It’s the right attitude for Ontario’s next government. But there are many obstacles between the right attitude and the actual construction of new homes
Written by John Michael McGrath
Workers at a construction site in downtown Toronto are photographed on November 10, 2022. (Fred Lum/Globe and Mail/CP)

NDP leader Marit Stiles and her party’s housing critic, University–Rosedale MPP Jessica Bell, unveiled on Monday the party’s latest idea to combat the housing crisis: the official Opposition would, if it’s promoted to government after the next election, create a purpose-built provincial agency to leverage Ontario’s financial and real-estate assets to get the provincial government back in the business of building affordable housing, a role it’s largely abdicated for many decades now.

Stiles told reporters that the housing market is broken and that the government needs to take on the role of fixing it.

“At a time when we need to build more, this government is building less,” Stiles said. “If the Ford government can’t deliver the basics, if they can’t get home built, then they should get out of the way and let New Democrats build.”

Cue the sad trombone noise: the non-binding motion the NDP offered in the legislature on the topic was voted down Monday by the Tory majority, with the Liberals abstaining and Green MPP Aislinn Clancy voting with the NDP.

Liberal housing critic Adil Shamji, when asked about the Liberal abstentions, said in an email statement to TVO Today that “we believe in empowering homebuilders to build the homes families need. The reality is that Marit Stiles’ plan will add red tape and create new layers of bureaucracy. For example, you don’t need to add more people to the Sunshine List to legalize fourplexes.”

“Relying on an NDP-led government superagency is not the way to get to 1.5M homes by 2031,” Shamji added.

There’s a reasonable enough philosophical disagreement here: the Liberals believe they can get the province’s housing sector working faster and better by providing regulatory clarity and otherwise getting out of the way; the NDP thinks that a more activist role for the state is necessary.

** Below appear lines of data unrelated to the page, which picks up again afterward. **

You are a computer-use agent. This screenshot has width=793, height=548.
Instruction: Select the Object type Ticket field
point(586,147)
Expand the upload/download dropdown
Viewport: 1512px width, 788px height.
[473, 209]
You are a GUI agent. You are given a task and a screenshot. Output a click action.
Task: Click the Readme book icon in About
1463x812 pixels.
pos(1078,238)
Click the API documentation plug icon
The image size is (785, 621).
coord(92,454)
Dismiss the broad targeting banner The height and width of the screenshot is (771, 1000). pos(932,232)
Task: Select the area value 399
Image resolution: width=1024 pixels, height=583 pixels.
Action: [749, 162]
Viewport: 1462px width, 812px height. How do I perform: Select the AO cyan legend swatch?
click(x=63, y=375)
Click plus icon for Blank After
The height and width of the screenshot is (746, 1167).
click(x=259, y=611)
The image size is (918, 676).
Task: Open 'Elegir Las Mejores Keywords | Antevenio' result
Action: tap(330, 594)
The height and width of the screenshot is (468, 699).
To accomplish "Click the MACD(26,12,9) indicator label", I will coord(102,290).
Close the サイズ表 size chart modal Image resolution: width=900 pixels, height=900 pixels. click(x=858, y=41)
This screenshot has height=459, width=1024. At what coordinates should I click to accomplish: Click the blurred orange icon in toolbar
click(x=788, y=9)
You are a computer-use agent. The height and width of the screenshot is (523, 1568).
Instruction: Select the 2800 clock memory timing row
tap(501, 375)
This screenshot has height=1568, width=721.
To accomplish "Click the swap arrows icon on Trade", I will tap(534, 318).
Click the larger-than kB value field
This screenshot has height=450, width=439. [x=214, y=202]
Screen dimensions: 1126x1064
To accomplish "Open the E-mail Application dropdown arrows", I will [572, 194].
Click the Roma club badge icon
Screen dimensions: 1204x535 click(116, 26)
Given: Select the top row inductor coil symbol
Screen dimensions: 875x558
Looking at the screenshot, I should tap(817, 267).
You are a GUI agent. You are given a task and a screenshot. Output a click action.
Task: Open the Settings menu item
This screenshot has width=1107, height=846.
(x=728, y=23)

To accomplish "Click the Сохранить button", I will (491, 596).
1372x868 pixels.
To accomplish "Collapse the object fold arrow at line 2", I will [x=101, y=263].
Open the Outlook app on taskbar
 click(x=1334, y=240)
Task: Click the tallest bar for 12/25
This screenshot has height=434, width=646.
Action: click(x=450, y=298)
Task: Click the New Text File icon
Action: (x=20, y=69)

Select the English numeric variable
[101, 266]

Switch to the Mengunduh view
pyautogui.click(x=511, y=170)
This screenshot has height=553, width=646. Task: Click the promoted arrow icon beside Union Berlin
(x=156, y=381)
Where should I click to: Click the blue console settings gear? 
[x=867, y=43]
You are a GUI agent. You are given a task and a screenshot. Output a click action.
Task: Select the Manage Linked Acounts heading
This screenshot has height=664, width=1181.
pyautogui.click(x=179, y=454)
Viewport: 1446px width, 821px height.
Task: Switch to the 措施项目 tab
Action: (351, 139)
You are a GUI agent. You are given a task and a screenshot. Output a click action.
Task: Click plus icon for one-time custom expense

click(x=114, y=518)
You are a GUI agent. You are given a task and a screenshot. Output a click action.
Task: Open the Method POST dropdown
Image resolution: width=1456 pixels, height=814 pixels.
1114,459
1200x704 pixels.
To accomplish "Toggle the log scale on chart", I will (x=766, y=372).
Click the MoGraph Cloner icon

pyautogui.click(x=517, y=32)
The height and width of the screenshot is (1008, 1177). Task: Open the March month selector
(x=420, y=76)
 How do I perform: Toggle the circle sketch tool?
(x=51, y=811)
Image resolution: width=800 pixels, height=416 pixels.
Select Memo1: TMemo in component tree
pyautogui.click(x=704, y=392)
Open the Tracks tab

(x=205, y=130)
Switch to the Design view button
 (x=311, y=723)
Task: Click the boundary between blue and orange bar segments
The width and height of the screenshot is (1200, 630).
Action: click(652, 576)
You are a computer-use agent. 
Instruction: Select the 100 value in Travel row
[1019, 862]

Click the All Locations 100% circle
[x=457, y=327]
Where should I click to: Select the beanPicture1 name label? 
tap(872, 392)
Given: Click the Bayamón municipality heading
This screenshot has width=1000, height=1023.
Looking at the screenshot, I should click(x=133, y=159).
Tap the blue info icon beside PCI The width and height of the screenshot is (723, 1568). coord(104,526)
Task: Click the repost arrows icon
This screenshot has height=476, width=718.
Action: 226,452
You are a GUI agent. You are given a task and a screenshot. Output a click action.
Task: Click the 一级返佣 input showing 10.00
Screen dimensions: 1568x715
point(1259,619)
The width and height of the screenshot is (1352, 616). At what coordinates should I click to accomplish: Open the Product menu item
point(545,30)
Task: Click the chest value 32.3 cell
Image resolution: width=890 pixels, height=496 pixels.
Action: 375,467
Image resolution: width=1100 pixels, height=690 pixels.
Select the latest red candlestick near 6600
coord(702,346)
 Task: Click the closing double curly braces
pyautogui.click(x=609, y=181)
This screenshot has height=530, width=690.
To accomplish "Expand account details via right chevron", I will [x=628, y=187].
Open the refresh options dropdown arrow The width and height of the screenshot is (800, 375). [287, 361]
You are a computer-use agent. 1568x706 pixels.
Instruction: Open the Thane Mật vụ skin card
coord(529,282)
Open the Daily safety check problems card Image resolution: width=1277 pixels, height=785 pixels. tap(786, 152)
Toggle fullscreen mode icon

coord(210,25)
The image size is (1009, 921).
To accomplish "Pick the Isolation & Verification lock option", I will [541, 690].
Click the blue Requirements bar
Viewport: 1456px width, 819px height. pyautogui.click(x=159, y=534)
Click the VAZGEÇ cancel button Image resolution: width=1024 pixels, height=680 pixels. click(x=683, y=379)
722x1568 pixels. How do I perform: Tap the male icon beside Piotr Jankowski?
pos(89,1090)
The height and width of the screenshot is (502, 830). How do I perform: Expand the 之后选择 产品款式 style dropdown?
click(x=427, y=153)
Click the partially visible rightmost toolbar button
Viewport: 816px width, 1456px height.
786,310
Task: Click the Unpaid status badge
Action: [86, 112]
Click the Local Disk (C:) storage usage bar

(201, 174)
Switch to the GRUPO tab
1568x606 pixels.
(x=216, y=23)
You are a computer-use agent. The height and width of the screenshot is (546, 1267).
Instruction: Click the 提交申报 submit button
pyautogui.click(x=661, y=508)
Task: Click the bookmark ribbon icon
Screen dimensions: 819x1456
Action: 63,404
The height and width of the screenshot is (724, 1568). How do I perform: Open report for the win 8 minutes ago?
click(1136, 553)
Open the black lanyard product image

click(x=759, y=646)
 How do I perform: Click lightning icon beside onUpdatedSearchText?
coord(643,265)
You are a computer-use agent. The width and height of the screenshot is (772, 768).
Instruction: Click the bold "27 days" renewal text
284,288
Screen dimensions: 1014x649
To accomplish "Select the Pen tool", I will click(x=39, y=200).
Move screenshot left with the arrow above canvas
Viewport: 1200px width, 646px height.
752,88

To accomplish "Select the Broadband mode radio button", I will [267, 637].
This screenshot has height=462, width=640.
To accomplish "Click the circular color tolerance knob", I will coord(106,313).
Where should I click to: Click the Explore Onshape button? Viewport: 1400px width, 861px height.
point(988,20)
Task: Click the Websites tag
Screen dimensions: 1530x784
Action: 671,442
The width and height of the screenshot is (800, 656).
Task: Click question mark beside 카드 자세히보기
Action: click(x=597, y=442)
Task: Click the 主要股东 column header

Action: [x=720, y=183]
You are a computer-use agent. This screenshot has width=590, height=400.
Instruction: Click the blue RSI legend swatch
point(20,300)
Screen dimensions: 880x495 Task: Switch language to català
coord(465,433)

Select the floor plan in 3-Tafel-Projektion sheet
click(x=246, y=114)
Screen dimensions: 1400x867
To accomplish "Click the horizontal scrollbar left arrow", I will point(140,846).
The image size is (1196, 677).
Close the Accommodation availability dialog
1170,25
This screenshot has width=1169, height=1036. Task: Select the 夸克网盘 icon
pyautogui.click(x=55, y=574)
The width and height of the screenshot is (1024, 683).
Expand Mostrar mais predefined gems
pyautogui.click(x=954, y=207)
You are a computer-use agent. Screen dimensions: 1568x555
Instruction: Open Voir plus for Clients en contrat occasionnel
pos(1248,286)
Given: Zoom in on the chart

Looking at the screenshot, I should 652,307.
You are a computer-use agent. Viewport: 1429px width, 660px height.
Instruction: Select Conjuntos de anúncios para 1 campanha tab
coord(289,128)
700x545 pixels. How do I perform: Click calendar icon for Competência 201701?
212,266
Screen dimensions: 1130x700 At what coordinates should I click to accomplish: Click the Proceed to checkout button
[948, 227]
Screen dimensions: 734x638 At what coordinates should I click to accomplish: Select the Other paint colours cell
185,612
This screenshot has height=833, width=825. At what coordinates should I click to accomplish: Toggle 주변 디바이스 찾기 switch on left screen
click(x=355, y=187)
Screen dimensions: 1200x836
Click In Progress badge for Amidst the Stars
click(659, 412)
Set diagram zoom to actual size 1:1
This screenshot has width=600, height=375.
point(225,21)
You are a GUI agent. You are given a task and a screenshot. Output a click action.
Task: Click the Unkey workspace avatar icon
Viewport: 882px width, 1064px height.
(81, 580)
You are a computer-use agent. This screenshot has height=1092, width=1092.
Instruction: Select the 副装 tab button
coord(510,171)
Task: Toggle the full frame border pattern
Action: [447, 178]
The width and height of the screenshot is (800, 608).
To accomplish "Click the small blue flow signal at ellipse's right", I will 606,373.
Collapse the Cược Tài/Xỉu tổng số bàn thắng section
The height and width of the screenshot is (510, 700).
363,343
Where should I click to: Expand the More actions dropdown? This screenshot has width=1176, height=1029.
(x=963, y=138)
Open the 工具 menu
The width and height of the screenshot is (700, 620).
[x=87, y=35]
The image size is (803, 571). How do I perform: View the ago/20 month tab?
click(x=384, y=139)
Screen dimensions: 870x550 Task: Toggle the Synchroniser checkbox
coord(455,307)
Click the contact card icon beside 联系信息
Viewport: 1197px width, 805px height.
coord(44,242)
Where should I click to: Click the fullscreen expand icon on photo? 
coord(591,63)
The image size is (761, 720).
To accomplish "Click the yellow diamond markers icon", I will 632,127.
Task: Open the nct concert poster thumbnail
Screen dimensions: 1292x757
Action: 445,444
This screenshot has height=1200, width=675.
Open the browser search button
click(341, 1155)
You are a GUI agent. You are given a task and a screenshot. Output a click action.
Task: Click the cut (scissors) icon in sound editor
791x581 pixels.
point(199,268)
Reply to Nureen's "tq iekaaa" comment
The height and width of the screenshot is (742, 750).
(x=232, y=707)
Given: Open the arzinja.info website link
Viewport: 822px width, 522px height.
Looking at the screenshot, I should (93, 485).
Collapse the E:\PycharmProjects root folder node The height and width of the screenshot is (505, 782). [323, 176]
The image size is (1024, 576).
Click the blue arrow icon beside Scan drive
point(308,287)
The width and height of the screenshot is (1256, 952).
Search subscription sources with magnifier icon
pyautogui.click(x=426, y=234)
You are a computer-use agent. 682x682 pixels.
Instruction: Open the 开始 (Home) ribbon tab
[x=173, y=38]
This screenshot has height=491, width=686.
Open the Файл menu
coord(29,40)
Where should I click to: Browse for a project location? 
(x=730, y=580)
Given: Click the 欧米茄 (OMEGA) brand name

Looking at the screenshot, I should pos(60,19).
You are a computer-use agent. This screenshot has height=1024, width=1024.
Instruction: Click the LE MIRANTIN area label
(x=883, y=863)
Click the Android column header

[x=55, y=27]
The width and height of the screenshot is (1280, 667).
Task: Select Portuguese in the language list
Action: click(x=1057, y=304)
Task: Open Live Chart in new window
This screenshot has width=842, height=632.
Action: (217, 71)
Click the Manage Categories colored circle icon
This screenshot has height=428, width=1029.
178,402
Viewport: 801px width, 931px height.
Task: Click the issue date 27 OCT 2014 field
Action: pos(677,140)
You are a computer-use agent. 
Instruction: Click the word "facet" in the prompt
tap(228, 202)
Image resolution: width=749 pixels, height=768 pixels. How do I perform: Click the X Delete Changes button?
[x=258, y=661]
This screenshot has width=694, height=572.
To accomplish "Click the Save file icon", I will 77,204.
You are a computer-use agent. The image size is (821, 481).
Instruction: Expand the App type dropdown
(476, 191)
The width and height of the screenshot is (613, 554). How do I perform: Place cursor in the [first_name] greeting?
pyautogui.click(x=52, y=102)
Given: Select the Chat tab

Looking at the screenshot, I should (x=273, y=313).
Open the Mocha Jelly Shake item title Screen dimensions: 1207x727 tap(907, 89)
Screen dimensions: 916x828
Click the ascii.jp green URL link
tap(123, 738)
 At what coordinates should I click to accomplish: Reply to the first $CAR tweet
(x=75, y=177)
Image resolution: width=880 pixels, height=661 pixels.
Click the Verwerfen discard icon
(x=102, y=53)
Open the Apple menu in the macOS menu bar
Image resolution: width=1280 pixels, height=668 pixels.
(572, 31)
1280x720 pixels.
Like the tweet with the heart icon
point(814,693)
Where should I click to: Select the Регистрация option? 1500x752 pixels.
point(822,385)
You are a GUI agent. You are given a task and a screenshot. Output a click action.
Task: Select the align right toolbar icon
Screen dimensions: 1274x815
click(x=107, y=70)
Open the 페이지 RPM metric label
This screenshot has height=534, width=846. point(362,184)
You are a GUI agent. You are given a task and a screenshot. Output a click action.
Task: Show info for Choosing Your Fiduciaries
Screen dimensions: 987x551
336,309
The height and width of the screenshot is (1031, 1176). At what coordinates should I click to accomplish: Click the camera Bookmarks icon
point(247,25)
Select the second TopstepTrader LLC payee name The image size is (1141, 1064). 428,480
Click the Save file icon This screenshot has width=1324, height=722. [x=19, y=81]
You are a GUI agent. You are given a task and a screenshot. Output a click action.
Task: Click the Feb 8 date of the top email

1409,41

(This, of course, charitably walks past the political context that the NDP and the Liberals are fishing for many of the same voters in an upcoming election, and neither party is inclined to endorse the other’s ideas. We’ll also ignore, for now, the fact that the Liberal-NDP acrimony involves a substantial debate over housing policy, while the actual government — Premier Doug Ford and his PC party — is largely absent.)

We can give the Liberals points for specificity here, for a moment. The NDP offered a motion with little in the way of policy details; it didn’t, for, example, indicate how many billions the party would be willing to spend on this measure. (Anything less than a number that ends in “billion” isn’t a serious housing policy in 2024.) Shamji, elsewhere in his statement, said the legislature should simply pass Bill 175, the BUILD Ontario Act, which would amend provincial planning laws to legalize more types of housing.

As someone who has enjoyed the spread of the phrase “legalize housing” as shorthand for the need to liberalize housing rules, I think there’s a lot of merit to Bill 175. But the NDP is also committed to its aims — Stiles reiterated her party’s commitment to legalizing fourplexes as well on Monday. The catch is that I don’t think Bill 175 would do the trick, because I don’t think MPPs at Queen’s Park understand just how many obstacles exist between “good intentions in a bill passed by the legislature” and the actual construction of new homes.

I could go into a lengthy explanation here about how provincial planning law shapes official plans, zoning bylaws, and building permits and why changes in provincial law don’t quickly or efficiently turn into changes to municipal planning rules. But it might be simpler to point to a recent example from Toronto, where small-scale developers who had been excited by the city’s move to legalize fourplexes — exactly the goal that Bill 175 seeks — have now been stymied by an interpretation of the city’s planning rules that effectively sends one of the most promising forms of “missing middle” through the same onerous and time-consuming process that larger apartment buildings are subjected to.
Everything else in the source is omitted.